=== AIM A ===
Transcribe the stretch from "Town by Town is" through "the album Deliverance." in the Town by Town entry below.
=== AIM B ===
Answer these from the Town by Town entry below:
(i) Who is listed as the producer of the album?
(ii) On which track is a song hidden after three minutes of silence?
(iii) Which artist sampled "To See You Coming 'Round the Bend"?

=== SELECTION ===
Studio album by the Yonder Mountain String Band
- Released: 2001
- Recorded: January 7–March 19, 2001
- Genre: Progressive bluegrass Jam band
- Length: 59:46
- Label: Frog Pad Records
- Producer: Tim O'Brien

Yonder Mountain String Band chronology
| Mountain Tracks: Volume 1 (2001) | Town by Town (2001) | Mountain Tracks: Volume 2 (2002) |

= Town by Town =

Town by Town is the third studio album by the progressive bluegrass collective Yonder Mountain String Band. It was released in 2001 by Frog Pad Records. A song is hidden after three minutes of silence on the track "Peace of Mind".

The song "To See You Coming 'Round the Bend" was sampled by Bubba Sparxxx for the song "Comin' Round" for the album Deliverance.

=== GIVEN DATA ===
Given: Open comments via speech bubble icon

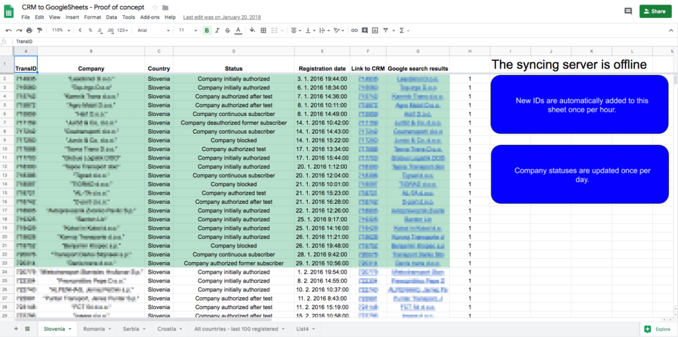Looking at the screenshot, I should pos(628,11).
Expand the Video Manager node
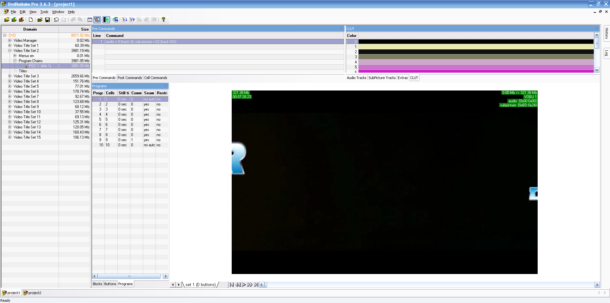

=== FULL RESPONSE A ===
Town by Town is the third studio album by the progressive bluegrass collective Yonder Mountain String Band. It was released in 2001 by Frog Pad Records. A song is hidden after three minutes of silence on the track "Peace of Mind".

The song "To See You Coming 'Round the Bend" was sampled by Bubba Sparxxx for the song "Comin' Round" for the album Deliverance.

=== FULL RESPONSE B ===
(i) Tim O'Brien
(ii) "Peace of Mind"
(iii) Bubba Sparxxx